Isolate MAD & MOV avoid interlacing of instruction types

Good Day,

This is my kernel:

[list=1]

[*]move data in

[*]do MAD instructions

[*]move data out

Each step has many MOV or MAD instructions. My goal is to keep these instructions grouped together (i.e. prevent interlacing of MAD and MOV)

How? External Image

I’ve tried 2 cases:

Case 1: Separate steps with 2 syncthreads() instructions

[list=1]

[*]move data in

[*]synctreads()

[*]do MAD instructions

[*]syncthreads()

[*]move data out

The result? The first sync is ignored! Thus Steps (1) and (3) are interlaced, but step (5) is contiguous. (see decuda code attached)

Case 2: Separate steps with 1 syncthreads() instruction

[list=1]

[*]move data in

[*]syncthreads()

[*]do MAD instructions

[*]move data out

The result? Steps (1) is contiguous, but steps (3) and (4) are interlaced. (see decuda code attached)

Do you know any tricks that might help? External Image
Case2_decuda.txt (1.88 KB)
Case1_decuda.txt (1.92 KB)

Why would you want to separate the mads and the movs? Interlacing them can increase performance by preventing stalls.

thanks for you reply! generally the compiler does try to optimize the instructions to obtain the best performance… but sometimes it doesn’t

if I let the compiler do what it liked ( i.e. no syncthreads() ) i found i was only able to reach 66% of my expected gflop, but when i did case 2 i got 91%. i thought the remaining percentage was due to the interlacing of the “data out” operation but I’ve found this was not the case, it was just memory latency

Thanks again, your question helped me figure it out!

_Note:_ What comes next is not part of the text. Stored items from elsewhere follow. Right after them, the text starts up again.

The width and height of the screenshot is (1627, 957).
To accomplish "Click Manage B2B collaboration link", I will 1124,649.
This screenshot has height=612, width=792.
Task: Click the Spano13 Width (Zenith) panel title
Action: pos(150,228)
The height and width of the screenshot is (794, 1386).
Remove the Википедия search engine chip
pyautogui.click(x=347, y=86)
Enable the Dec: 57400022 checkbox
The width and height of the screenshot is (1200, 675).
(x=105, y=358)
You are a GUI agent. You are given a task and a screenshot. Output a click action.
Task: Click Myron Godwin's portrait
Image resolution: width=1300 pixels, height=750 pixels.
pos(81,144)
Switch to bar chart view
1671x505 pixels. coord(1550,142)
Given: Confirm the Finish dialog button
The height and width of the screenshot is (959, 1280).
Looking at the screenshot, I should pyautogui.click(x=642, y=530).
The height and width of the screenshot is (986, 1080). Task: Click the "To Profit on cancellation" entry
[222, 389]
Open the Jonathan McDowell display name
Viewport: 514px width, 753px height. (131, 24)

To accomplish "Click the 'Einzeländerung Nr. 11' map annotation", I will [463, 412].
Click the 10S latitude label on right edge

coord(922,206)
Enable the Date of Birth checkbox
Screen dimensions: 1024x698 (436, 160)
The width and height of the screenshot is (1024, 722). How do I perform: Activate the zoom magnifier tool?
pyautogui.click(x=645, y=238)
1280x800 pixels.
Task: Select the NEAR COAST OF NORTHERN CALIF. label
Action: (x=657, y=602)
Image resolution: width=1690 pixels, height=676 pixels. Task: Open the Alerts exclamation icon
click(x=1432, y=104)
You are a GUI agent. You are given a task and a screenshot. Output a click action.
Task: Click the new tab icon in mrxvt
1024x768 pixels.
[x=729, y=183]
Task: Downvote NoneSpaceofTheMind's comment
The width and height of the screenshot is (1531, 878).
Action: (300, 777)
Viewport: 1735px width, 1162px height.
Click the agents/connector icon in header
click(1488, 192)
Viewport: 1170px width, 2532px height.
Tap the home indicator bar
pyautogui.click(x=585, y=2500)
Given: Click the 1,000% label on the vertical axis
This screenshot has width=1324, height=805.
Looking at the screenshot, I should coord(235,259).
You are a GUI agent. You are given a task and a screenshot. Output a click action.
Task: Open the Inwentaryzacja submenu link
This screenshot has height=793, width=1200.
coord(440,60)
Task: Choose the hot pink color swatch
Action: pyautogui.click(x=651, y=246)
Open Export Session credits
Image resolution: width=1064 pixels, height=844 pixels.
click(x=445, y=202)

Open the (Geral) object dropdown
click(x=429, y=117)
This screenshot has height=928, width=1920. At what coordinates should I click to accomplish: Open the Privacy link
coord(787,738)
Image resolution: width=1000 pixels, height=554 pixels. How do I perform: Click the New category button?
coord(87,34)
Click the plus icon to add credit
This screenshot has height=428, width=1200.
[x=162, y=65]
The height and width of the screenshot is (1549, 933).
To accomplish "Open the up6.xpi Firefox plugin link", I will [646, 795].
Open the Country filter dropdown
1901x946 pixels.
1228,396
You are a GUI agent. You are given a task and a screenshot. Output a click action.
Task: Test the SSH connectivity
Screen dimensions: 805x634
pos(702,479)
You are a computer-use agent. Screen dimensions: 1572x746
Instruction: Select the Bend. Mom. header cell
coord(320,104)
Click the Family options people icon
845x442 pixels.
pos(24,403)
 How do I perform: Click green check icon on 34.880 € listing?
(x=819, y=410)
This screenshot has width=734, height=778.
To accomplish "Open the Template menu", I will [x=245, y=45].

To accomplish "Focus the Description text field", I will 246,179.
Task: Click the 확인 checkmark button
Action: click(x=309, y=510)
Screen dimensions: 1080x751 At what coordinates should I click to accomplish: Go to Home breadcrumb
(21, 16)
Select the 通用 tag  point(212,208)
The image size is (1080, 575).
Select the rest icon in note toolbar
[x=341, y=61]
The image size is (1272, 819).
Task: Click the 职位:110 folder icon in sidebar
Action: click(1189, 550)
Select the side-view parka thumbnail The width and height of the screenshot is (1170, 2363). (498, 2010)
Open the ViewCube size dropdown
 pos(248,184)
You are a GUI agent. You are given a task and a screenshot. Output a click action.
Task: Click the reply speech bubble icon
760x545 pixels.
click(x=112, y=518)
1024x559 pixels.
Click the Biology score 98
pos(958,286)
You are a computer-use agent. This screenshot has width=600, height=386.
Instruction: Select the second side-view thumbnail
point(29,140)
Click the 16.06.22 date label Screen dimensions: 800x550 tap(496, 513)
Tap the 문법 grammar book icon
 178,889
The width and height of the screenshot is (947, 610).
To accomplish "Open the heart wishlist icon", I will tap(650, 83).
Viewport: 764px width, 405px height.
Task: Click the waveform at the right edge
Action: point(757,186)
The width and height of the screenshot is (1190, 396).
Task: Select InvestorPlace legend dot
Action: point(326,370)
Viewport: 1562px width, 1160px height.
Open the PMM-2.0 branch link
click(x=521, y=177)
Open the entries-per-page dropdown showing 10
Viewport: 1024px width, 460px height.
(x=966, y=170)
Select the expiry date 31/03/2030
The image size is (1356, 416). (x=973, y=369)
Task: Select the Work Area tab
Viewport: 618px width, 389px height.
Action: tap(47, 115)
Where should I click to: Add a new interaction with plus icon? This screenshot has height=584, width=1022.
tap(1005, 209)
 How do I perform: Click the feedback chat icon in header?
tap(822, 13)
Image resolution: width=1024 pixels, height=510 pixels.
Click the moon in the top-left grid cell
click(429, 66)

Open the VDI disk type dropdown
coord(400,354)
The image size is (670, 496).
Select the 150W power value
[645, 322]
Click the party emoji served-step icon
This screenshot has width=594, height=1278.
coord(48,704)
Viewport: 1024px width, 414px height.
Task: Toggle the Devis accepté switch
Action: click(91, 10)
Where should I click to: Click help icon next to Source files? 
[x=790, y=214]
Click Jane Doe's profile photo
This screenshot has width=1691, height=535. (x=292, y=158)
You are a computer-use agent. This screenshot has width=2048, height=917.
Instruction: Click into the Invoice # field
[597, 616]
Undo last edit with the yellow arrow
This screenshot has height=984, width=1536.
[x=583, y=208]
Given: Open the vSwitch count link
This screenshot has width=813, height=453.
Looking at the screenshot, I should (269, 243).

That’s quite surprising, and would be good to investigate. Generally, adding a syncthreads should slightly decrease performance, particularly for larger block sizes, since it hurts latency hiding coming up to the sync (If half the threads in the block are already at the sync, then there are less threads to switch to to hide latency). Even in the best case, the sync instruction would take up 4 clock cycles, which could be used to perform a mad, for instance. The fact that you’re getting better performance with a syncthreads in there indicates that some compiler optimization is badly tuned, so more information would be helpful to everyone.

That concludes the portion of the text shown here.